**WORK TASK:** Search the listing below for lines containing the string "will". Reply with their count only.

**DATASET RECORDS:**
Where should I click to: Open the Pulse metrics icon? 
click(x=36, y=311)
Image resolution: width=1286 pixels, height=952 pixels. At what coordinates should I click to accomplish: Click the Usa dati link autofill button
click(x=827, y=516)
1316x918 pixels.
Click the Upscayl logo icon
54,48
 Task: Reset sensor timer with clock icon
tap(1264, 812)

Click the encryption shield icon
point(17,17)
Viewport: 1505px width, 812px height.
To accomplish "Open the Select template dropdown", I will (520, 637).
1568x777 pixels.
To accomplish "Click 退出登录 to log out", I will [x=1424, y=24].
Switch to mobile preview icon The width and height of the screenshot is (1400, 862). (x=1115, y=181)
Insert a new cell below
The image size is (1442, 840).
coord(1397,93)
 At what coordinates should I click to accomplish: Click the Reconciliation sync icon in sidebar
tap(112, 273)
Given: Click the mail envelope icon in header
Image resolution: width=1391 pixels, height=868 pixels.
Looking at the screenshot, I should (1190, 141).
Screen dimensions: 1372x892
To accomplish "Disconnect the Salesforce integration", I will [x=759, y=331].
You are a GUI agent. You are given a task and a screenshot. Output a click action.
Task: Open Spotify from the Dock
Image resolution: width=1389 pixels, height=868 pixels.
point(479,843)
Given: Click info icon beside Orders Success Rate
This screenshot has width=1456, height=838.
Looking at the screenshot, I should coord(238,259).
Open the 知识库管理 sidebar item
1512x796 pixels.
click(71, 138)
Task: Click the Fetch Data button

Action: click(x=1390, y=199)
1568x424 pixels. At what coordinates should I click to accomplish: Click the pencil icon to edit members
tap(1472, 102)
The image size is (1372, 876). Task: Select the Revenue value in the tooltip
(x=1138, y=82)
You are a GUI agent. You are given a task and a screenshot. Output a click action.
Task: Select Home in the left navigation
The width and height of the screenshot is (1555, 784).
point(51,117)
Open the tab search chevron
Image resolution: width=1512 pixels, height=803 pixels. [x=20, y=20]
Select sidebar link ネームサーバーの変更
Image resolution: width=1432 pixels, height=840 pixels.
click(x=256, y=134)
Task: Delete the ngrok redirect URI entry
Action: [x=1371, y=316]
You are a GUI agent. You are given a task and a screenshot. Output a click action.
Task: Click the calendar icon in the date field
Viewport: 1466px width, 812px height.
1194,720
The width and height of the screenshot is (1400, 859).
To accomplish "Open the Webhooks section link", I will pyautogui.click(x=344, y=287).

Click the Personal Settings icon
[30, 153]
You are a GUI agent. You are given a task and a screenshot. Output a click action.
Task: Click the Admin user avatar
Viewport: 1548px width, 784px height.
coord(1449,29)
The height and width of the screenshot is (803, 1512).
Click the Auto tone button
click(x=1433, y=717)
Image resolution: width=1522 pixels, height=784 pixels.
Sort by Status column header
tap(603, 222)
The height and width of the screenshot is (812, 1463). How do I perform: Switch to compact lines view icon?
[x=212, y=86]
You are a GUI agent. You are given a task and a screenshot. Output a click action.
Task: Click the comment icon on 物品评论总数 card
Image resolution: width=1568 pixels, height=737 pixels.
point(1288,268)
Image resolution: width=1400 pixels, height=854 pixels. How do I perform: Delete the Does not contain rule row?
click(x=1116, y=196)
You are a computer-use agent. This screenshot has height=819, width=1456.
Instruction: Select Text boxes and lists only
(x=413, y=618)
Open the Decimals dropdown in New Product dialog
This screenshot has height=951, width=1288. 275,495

**EXERCISE RESPONSE:** 4